Una donna su tre partorisce con il taglio cesareo, che in quasi la metà dei casi è ingiustificato: come leggere questo dato?

È un dato che va studiato, soprattutto per capire le ragioni che hanno portato all’incremento dei parti cesarei in Italia, e quindi all’esposizione di un possibile aumento di rischi per la donna e il neonato. In genere si legittima il ricorso al cesareo come parto richiesto dalla madre, che a sua volta lo richiede per paura dei dolori del parto. La seconda ragione che porta a optare per il cesareo risiede nel tentativo di ridurre il tempo di assistenza sanitaria: il parto naturale richiede tempi più lunghi in cui la donna va seguita dagli operatori. La terza ragione ha a che fare con la medicina difensiva, e cioè con la paura di ginecologi e ostetrici di avere a che fare con incidenti non previsti durante il parto, le cui conseguenze sulla donna e il bambino possono ripercuotersi su di loro. È vero, infatti che il parto naturale è tale, ma è anche vero che bisogna essere capaci di saperlo gestire, soprattutto se si verificano situazioni impreviste non messe in conto.

Il taglio cesareo viene pagato o rimborsato dal Servizio sanitario nazionale pressoché il doppio rispetto a un parto naturale: quanto incide il fattore economico?

Certamente il grido d’allarme del ministero è nato dalla spesa, visto che il taglio cesareo ha costi più elevati, ma non è questa l’unica valutazione. A fronte, infatti, di costi elevati, il parto cesareo introduce, all’interno di una realtà che potrebbe preferibilmente svolgersi in modo naturale, un intervento chirurgico che espone a un rischio maggiore sia la madre sia il bambino, e che ad esempio fa perdere anche quell’interazione tra i due che si verifica nei primissimi momenti dopo il parto, durante i quali una donna che partorisce con il cesareo è ancora addormentata. In sintesi, ad esclusione delle situazioni indicate nelle Linee guida, il parto naturale è sempre preferibile. Ci possono anche essere altre situazioni in cui valutare il ricorso al cesareo, ad esempio in presenza di un parto gemellare (anche se ormai non è più così necessario come un tempo): la valutazione, però, appartiene esclusivamente al medico, che non è un semplice esecutore di ciò che vuole il paziente, ma deve riferirsi alle Linee-guida e alle specifiche società mediche per valutare in scienza e coscienza come intervenire.

# INFORMAZIONI

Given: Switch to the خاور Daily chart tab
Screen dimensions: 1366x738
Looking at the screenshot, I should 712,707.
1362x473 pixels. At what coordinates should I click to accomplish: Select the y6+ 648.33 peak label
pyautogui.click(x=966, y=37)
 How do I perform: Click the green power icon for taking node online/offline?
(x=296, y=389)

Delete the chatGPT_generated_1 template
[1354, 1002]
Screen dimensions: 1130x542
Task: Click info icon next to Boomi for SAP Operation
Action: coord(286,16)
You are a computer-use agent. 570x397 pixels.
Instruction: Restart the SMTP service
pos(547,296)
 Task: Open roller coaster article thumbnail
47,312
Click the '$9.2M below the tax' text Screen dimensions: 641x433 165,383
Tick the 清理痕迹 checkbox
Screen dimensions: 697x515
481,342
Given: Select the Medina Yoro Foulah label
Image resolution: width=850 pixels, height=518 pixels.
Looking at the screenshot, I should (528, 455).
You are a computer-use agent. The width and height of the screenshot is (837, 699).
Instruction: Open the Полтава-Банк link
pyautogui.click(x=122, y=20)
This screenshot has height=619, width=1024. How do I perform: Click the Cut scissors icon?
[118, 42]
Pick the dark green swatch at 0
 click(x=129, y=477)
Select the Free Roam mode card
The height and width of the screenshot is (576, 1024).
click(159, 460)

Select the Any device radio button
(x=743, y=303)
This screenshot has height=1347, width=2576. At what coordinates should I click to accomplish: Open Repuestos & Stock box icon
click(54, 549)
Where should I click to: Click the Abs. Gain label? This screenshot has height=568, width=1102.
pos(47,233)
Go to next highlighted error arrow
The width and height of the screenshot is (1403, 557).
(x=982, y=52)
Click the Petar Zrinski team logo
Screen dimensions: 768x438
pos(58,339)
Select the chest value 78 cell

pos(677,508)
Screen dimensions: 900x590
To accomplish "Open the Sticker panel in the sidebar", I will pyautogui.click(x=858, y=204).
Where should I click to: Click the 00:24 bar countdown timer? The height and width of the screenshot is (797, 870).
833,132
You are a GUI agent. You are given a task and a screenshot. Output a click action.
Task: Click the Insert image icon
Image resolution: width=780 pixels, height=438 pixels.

# CONSEGNE DELL'ESERCIZIO
(A) Secondo il testo sul parto cesareo, che cosa si perde nei primissimi momenti dopo un parto con il cesareo?
(B) Prosegua il testo sul parto cesareo dopo la sua ultima frase.

# SOLUZIONI DELL'ESERCIZIO
(A) L'interazione tra madre e bambino, perché la donna che partorisce con il cesareo è ancora addormentata.

(B)
Come valutare il ricorso sempre più frequente all’anestesia epidurale?

Anche in questo caso, la fisiologia viene prima della patologia. Oggi, invece, capita di assistere alla medicalizzazione della gravidanza, considerata come una patologia e non come un evento naturale, quale esso è: altrimenti non si spiegherebbe come ancora oggi, in molte parti del mondo, le donne partoriscano da sole. Nessuna esclusione pregiudiziale dell’epidurale, a patto però che quello della donna sia realmente un consenso informato: l’epidurale, infatti, non elimina tutto il dolore, anche perché una quota di dolore serve alla donna per aiutarla nella fase di espulsione. Si tratta, inoltre, pur sempre di un intervento medico che, come tale, può avere effetti collaterali che possono arrivare, se non s’interviene subito, fino a problemi meningei o alla paralisi degli arti inferiori. Per questo è necessario che tale anestesia venga eseguita da un’équipe medica adeguatamene preparata.

Come rispondere ai pregiudizi che vengono da un’interpretazione distorta del versetto della Genesi “Con dolore partorirai figli”, spesso utilizzato per tacciare la Chiesa di “dolorismo”?

Anzitutto contestualizzando le Scritture. Quella frase viene pronunciata non tanto rispetto al parto, quanto rispetto alla presenza di un elemento – il dolore – che nel paradiso terrestre non c’era, e che è apparso solo dopo il peccato originale. Il magistero della Chiesa ha sempre dato un valore salvifico alla sofferenza, che però non è necessariamente legata al dolore fisico, ma ha un significato molto più ampio, di tipo psichico, e che può essere presente anche in assenza dello stesso dolore fisico, il quale di per sé può anche non causare sofferenza. Dare un significato ad una sofferenza che non si può attenuare in nessuna maniera – come nel caso dei malati terminali – non significa però ricercare la sofferenza in sé stessa. Anche Gesù, sulla Croce, ha chiesto aiuto.